When the majority of cyberattacks target human errors and poor password habits, businesses must provide employees with a better, more secure way to do their job. A password manager is the simplest, easiest way to de-risk your operation.
Improve your password habits
A password manager like LastPass makes it easy to create strong, unique passwords with a built-in password generator, plus manage, synchronize and access their passwords across all their devices and all browsers.
Passwords also require regular updates – 87% of services don't even know if they have had a data breach*. LastPass allows businesses to vet and spot reused and leaked employee passwords within a convenient security dashboard and dark web monitoring.
Be careful what and how you share
LastPass is the safest way to share passwords with family, friends, and coworkers, as you’ll be sharing them with trusted users through an encrypted network – instead of sharing through unencrypted channels like text message, email, or Slack.
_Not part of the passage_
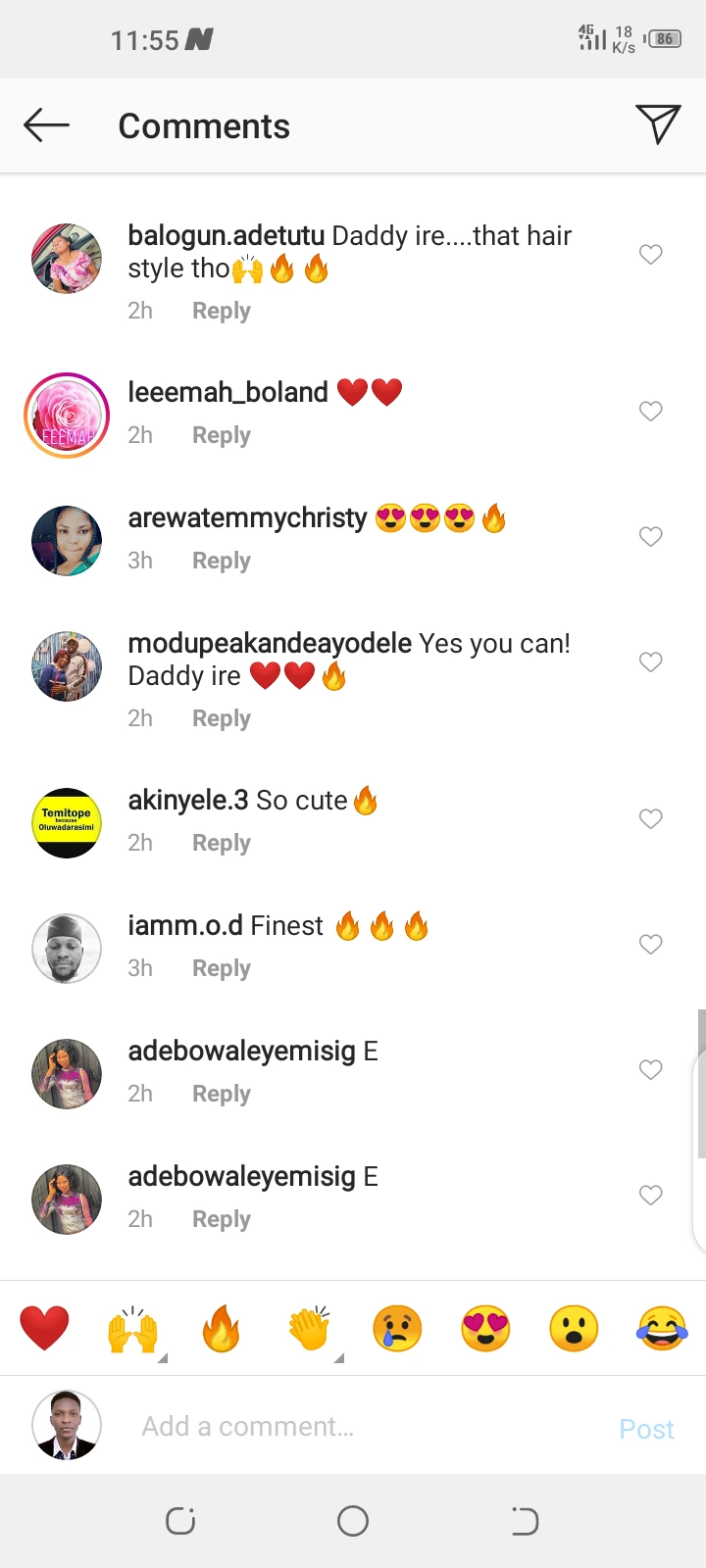Viewport: 706px width, 1568px height.
Task: Focus the Add a comment field
Action: [373, 1427]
LastPass Families and Business admins also have greater control over sharing to ensure that only some users can access or have visibility to certain credentials.
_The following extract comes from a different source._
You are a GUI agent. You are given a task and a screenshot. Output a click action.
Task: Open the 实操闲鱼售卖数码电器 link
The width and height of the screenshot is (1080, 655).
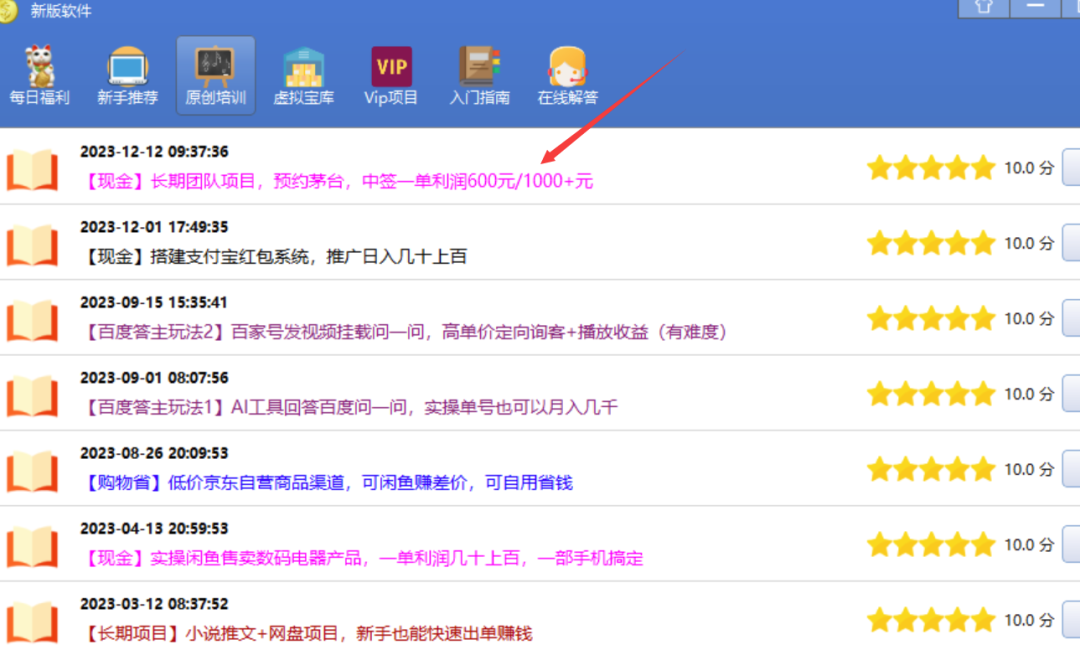pos(363,558)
For families, that could include sharing entertainment credentials with the whole family while only sharing financial passwords with their spouse. For businesses, admins can restrict user’s access to specific applications, so employees can’t log in to sensitive applications.
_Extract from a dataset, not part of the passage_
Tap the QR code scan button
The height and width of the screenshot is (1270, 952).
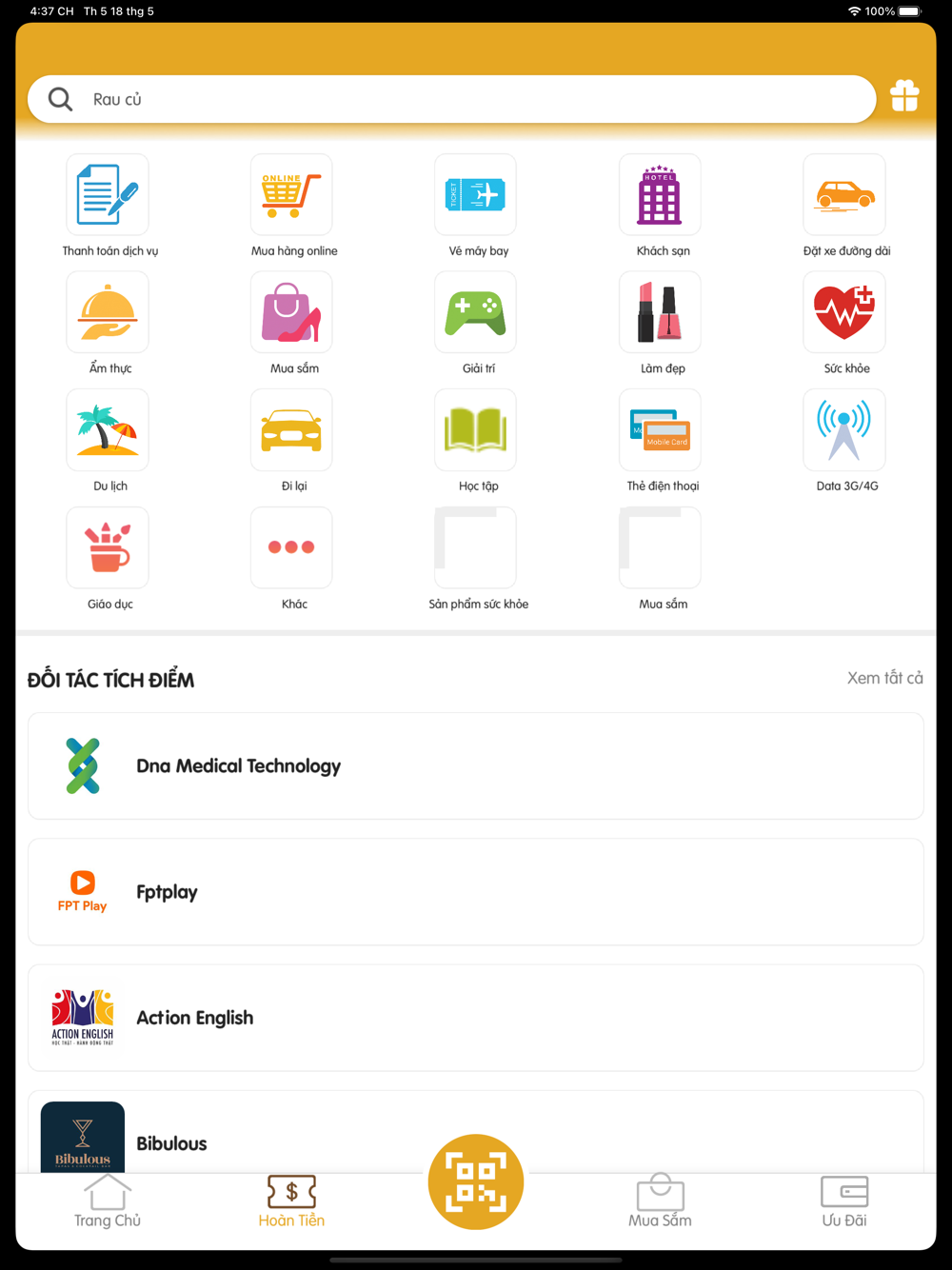click(x=476, y=1181)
Get Ready: Build upon a foundation of multifactor authentication
While a strong password protects an account, a hacker could still gain access through phishing or social engineering. Multifactor authentication (MFA) adds another step to the login process to protect high-risk accounts and non-cloud apps like VPNs, workstations, and more.
Businesses can heighten security further with adaptive MFA, which requires a user to authenticate via contextual factors – location, device type, time of access, IP address – which are designated by IT admins.
MFA is just the start, though. Build upon MFA by going passwordless with LastPass.
Passwordless login allows for more secure, friction-free logins to your LastPass vault. Desktop users can log in via the LastPass Authenticator app or FIDO2-certified authenticators, including device biometrics and hardware keys, while mobile users can leverage their mobile device’s integrated face or fingerprint ID tech to access their vault.
Get Ready: Shield against phishy business
How do you know if your old passwords meet modern security requirements? Do you know if your personal or professional credentials/information has been compromised and is being shared and sold on the dark web?
By pairing password management with cybersecurity education, you can keep your employees out of the dark and aware of their password health, behavior, and risks.
Monitor your at-risk passwords
The LastPass security dashboard is your digital security command center. From it you can monitor the strength of your passwords and remain alert of username-password combinations and email addresses which have been found to be compromised on the dark web.
From the dashboard, LastPass Families and Business admins get a holistic, overhead look at their entire account, where they can oversee and address users’ password behaviors. If a risk is identified, they can work to address and remediate as soon as possible.
Recognize and report phishing
Phishing, smishing (text or SMS), and vishing (voice call) attacks are getting increasingly elegant and harder to recognize – until after your data has been stolen.
Educate employees and family on the essentials:
- Double-check a sender’s email address.
- Look for poorly written or misspelled email copy.
- Never accept MFA requests they didn’t initiate.
- Report suspicious emails to IT.
- Implement passwordless login or passkeys wherever possible
Password managers like LastPass also won’t allow you to autofill credentials on scam or mirror websites, and provide passwordless login, which drastically reduces the threat landscape as you move away from using passwords altogether!